- [TASK ITEM]: Each entry needs to be repeated exactly, with nothing added or removed.

- [DATASET RECORDS]:
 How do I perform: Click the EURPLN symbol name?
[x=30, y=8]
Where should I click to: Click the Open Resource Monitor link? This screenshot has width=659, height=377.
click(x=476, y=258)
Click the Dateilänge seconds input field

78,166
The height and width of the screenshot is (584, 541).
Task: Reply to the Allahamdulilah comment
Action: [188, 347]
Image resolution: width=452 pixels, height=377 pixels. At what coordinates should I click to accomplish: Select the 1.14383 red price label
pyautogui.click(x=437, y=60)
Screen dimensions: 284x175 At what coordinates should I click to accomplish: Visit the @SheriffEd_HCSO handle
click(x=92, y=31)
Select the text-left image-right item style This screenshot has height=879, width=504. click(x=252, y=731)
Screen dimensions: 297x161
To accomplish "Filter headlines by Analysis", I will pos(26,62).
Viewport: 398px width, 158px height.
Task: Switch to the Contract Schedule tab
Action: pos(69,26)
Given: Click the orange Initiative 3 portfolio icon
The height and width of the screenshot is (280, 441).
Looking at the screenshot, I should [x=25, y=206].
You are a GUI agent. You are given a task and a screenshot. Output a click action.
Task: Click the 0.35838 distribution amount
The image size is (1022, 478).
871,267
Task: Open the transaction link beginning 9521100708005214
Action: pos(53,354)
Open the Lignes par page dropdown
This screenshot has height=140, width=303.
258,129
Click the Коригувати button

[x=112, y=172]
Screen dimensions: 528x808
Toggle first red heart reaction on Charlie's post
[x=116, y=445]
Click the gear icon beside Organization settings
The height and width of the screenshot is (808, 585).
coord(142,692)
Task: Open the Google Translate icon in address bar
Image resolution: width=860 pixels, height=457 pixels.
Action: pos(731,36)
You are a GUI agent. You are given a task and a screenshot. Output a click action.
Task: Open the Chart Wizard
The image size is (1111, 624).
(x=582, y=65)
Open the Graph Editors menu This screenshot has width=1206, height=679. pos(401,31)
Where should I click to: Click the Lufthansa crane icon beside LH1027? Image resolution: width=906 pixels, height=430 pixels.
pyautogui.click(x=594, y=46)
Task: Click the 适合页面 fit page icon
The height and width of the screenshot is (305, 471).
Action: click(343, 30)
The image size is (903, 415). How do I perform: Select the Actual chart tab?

- [TASK OUTPUT]:
 How do I perform: Click the EURPLN symbol name?
[x=30, y=8]
Where should I click to: Click the Open Resource Monitor link? This screenshot has width=659, height=377.
click(x=476, y=258)
Click the Dateilänge seconds input field

78,166
The height and width of the screenshot is (584, 541).
Task: Reply to the Allahamdulilah comment
Action: [188, 347]
Image resolution: width=452 pixels, height=377 pixels. At what coordinates should I click to accomplish: Select the 1.14383 red price label
pyautogui.click(x=437, y=60)
Screen dimensions: 284x175 At what coordinates should I click to accomplish: Visit the @SheriffEd_HCSO handle
click(x=92, y=31)
Select the text-left image-right item style This screenshot has height=879, width=504. click(x=252, y=731)
Screen dimensions: 297x161
To accomplish "Filter headlines by Analysis", I will pos(26,62).
Viewport: 398px width, 158px height.
Task: Switch to the Contract Schedule tab
Action: pos(69,26)
Given: Click the orange Initiative 3 portfolio icon
The height and width of the screenshot is (280, 441).
Looking at the screenshot, I should [x=25, y=206].
You are a GUI agent. You are given a task and a screenshot. Output a click action.
Task: Click the 0.35838 distribution amount
The image size is (1022, 478).
871,267
Task: Open the transaction link beginning 9521100708005214
Action: pos(53,354)
Open the Lignes par page dropdown
This screenshot has height=140, width=303.
258,129
Click the Коригувати button

[x=112, y=172]
Screen dimensions: 528x808
Toggle first red heart reaction on Charlie's post
[x=116, y=445]
Click the gear icon beside Organization settings
The height and width of the screenshot is (808, 585).
coord(142,692)
Task: Open the Google Translate icon in address bar
Image resolution: width=860 pixels, height=457 pixels.
Action: pos(731,36)
You are a GUI agent. You are given a task and a screenshot. Output a click action.
Task: Open the Chart Wizard
The image size is (1111, 624).
(x=582, y=65)
Open the Graph Editors menu This screenshot has width=1206, height=679. pos(401,31)
Where should I click to: Click the Lufthansa crane icon beside LH1027? Image resolution: width=906 pixels, height=430 pixels.
pyautogui.click(x=594, y=46)
Task: Click the 适合页面 fit page icon
The height and width of the screenshot is (305, 471).
Action: click(343, 30)
The image size is (903, 415). How do I perform: Select the Actual chart tab?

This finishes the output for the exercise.